* _GOAL OF THE EXERCISE_:
The result is the exact lines from the one containing "The height and width of the screenshot is (868, 1389)." through the final line of the entries; leave out the pictures.

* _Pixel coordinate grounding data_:
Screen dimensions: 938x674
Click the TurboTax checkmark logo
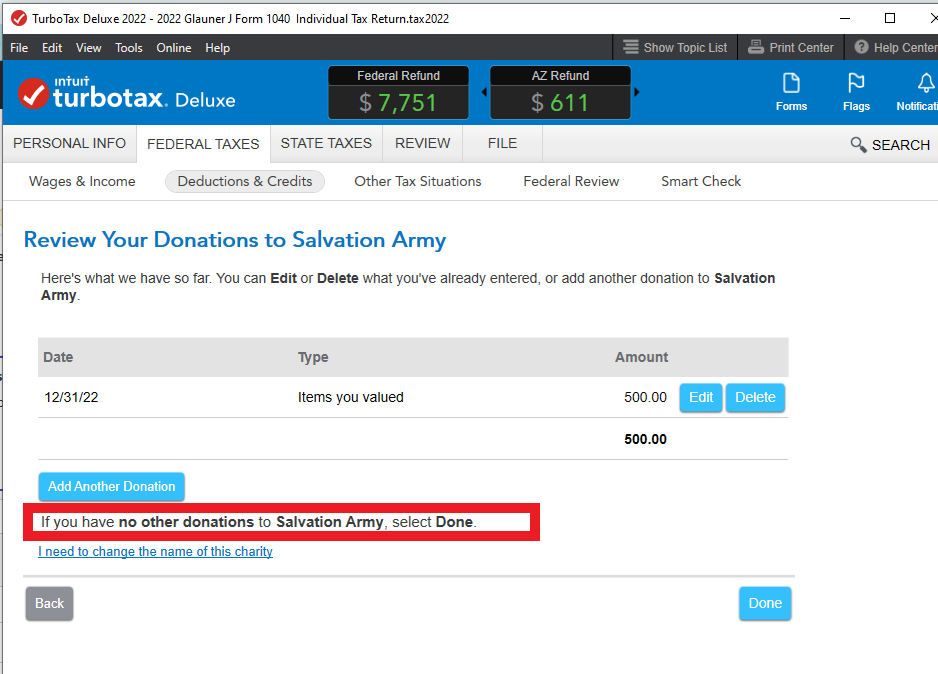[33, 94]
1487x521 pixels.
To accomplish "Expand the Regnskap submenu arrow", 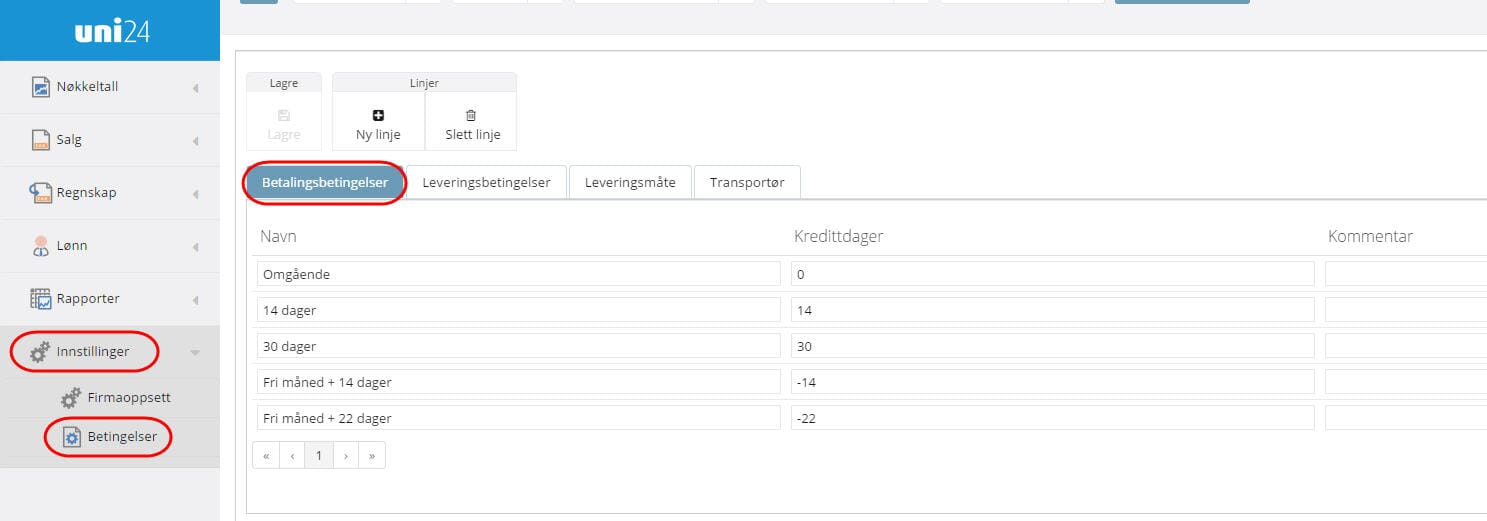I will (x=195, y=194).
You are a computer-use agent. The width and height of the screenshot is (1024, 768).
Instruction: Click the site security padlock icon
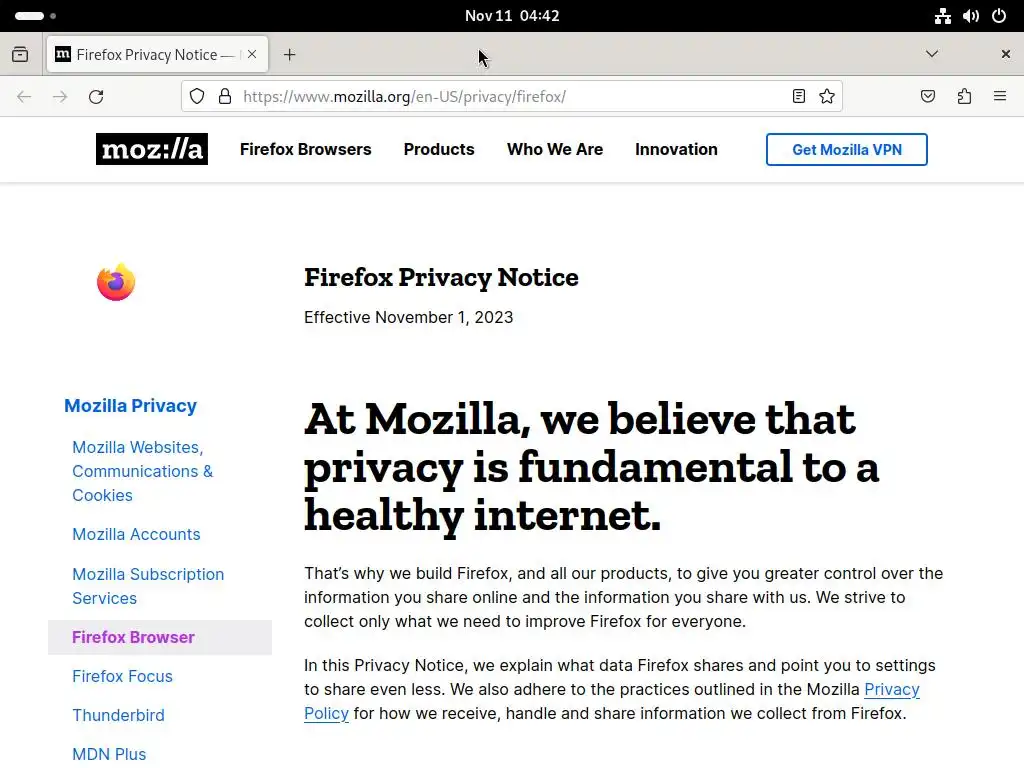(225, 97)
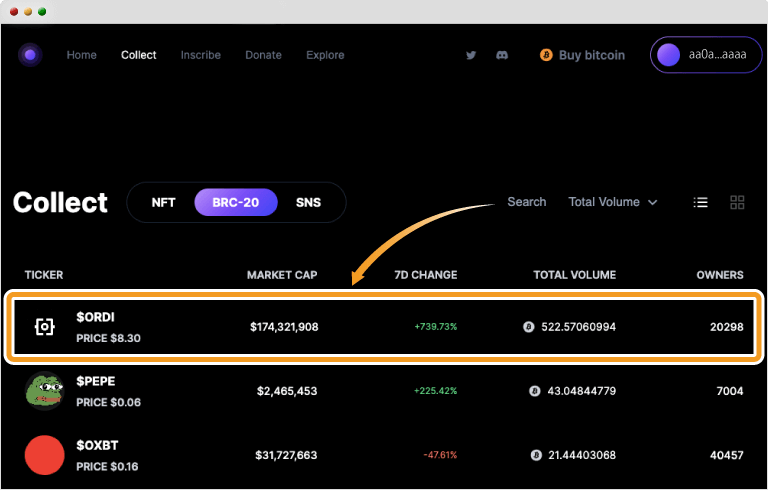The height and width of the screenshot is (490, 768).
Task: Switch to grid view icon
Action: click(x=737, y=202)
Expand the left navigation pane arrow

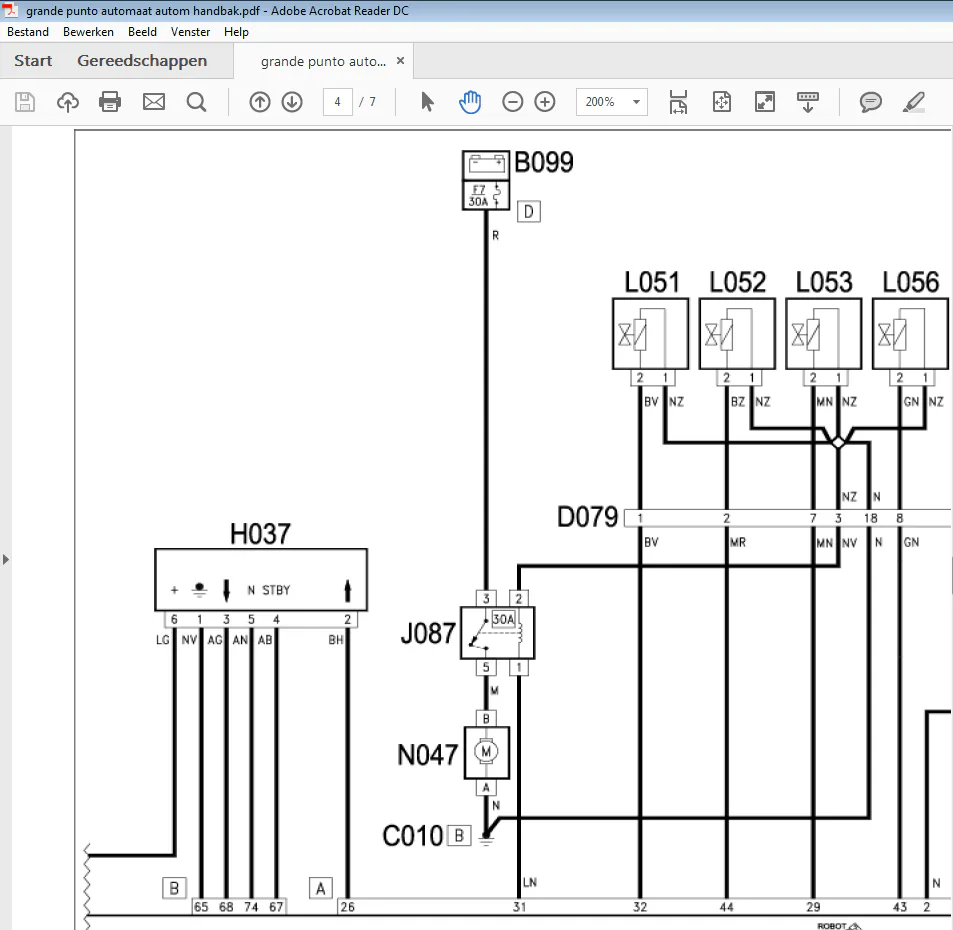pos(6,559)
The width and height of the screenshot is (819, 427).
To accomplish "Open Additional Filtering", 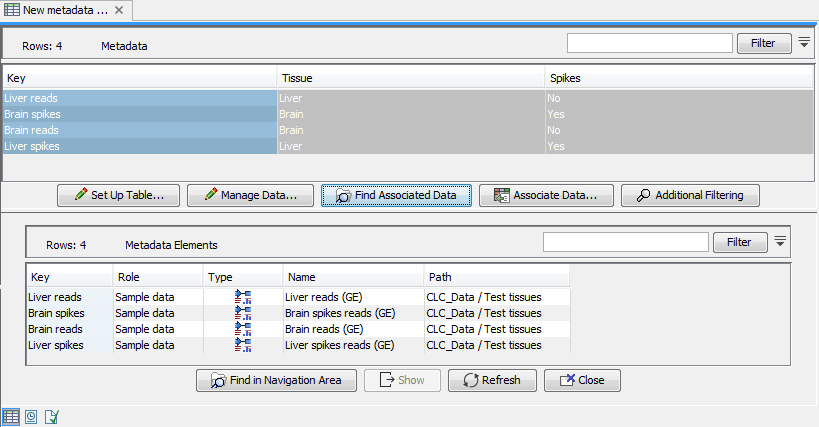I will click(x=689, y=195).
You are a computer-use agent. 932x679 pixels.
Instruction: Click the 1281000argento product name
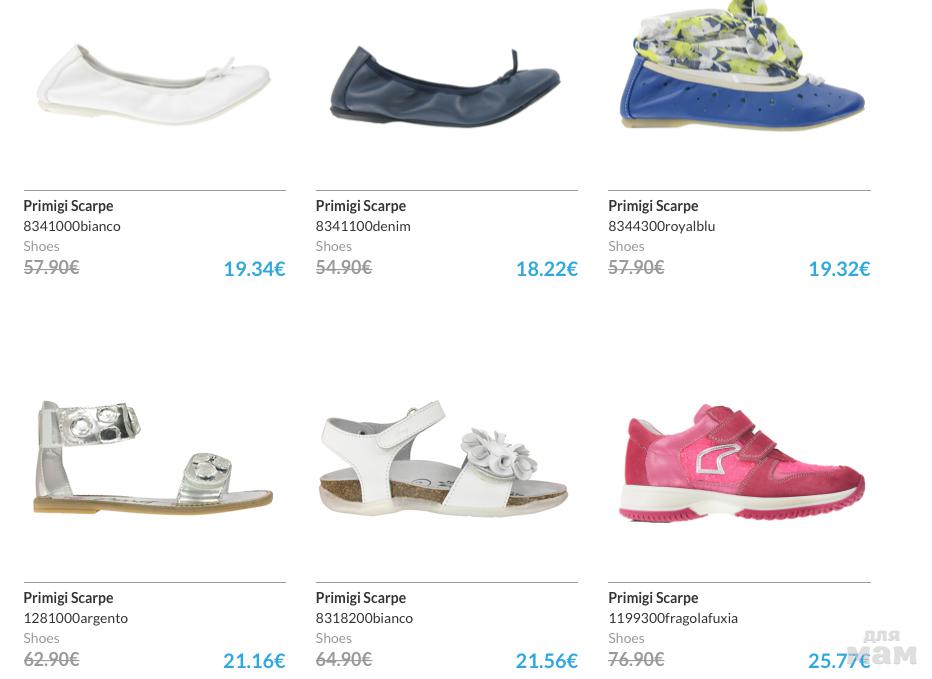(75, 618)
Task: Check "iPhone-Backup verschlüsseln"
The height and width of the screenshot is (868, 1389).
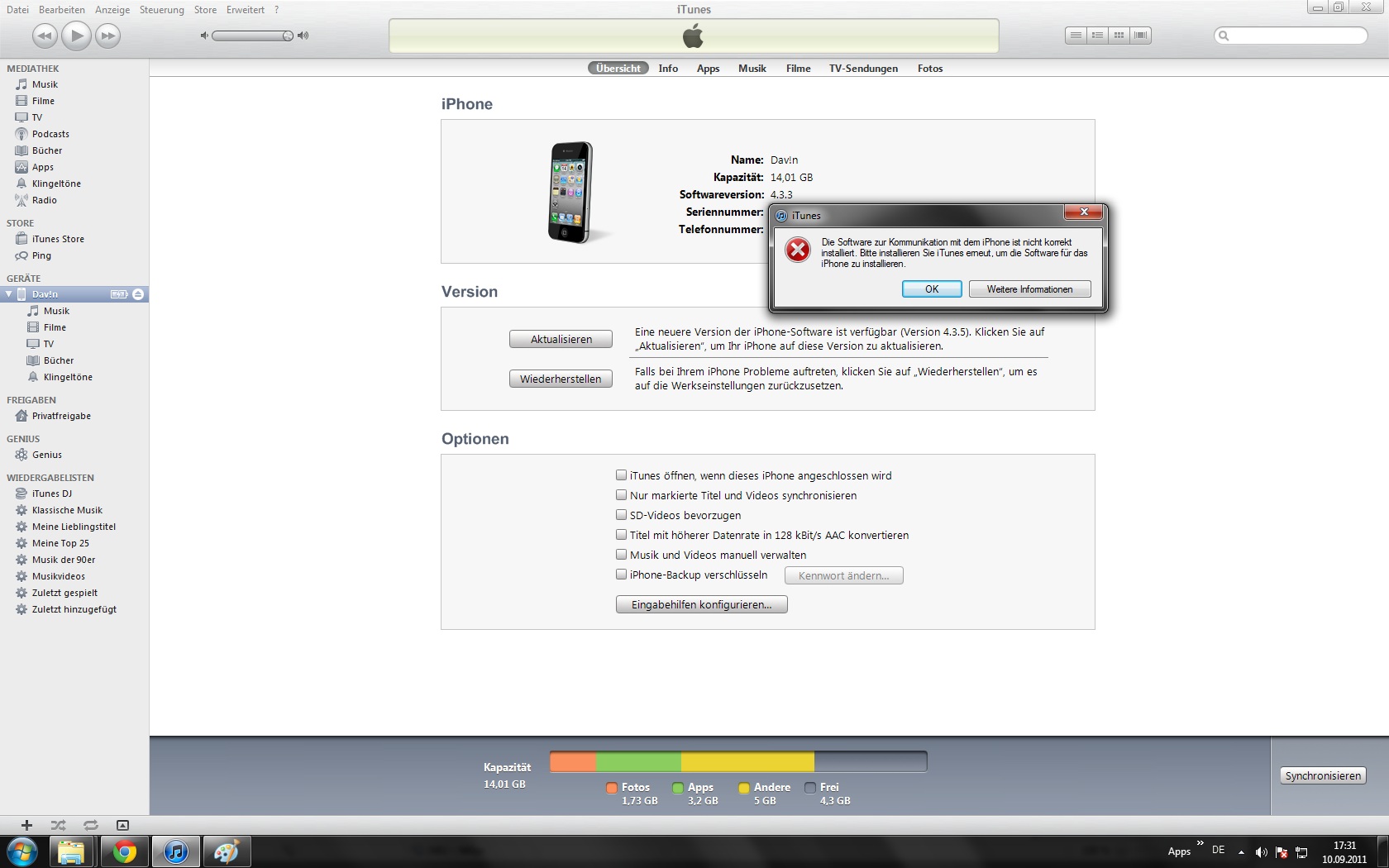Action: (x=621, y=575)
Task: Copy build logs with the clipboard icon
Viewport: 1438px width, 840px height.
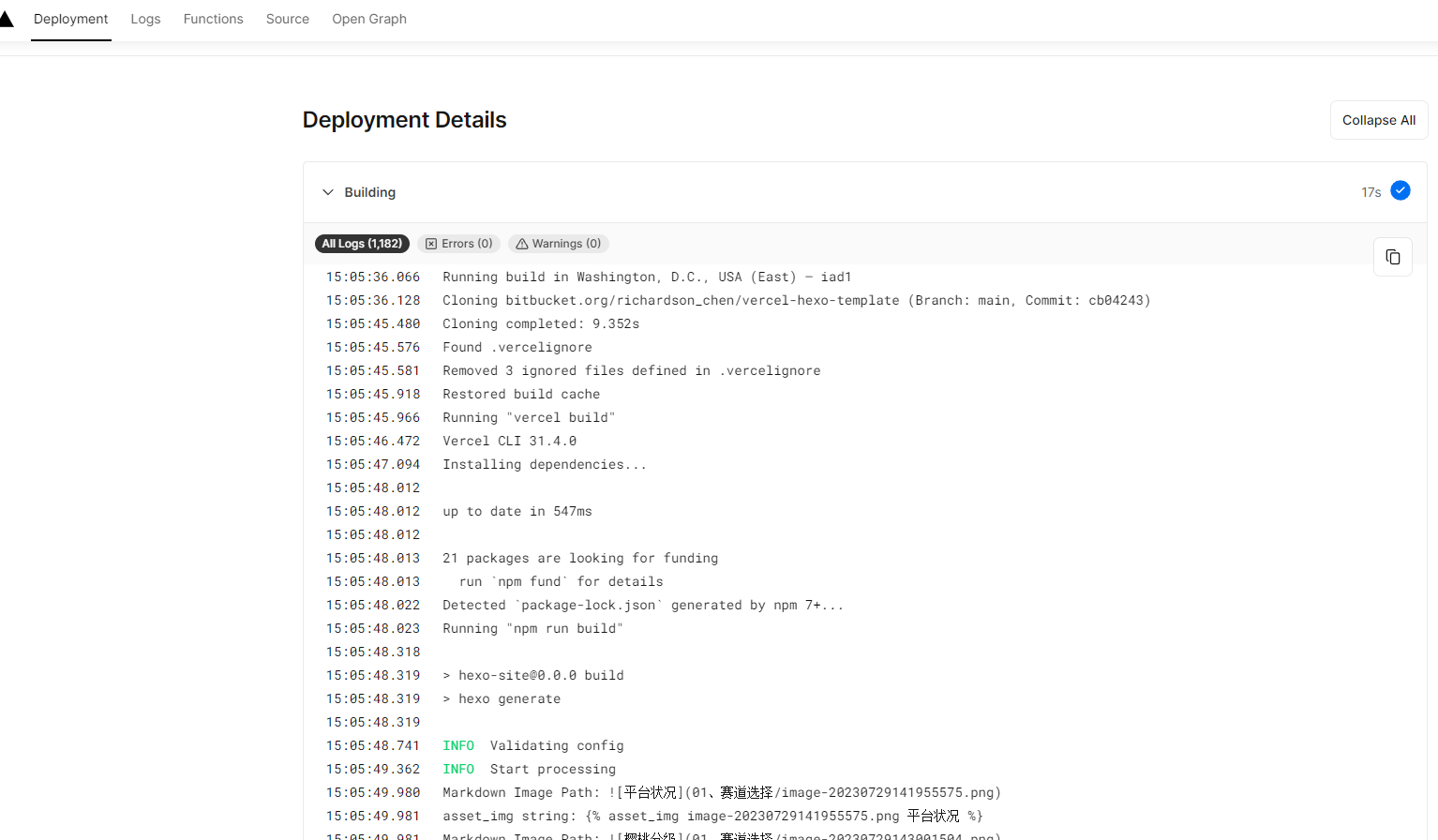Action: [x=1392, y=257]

* _WORKED SOLUTION_:
The height and width of the screenshot is (868, 1389).
Action: (x=621, y=575)
Task: Copy build logs with the clipboard icon
Viewport: 1438px width, 840px height.
Action: [x=1392, y=257]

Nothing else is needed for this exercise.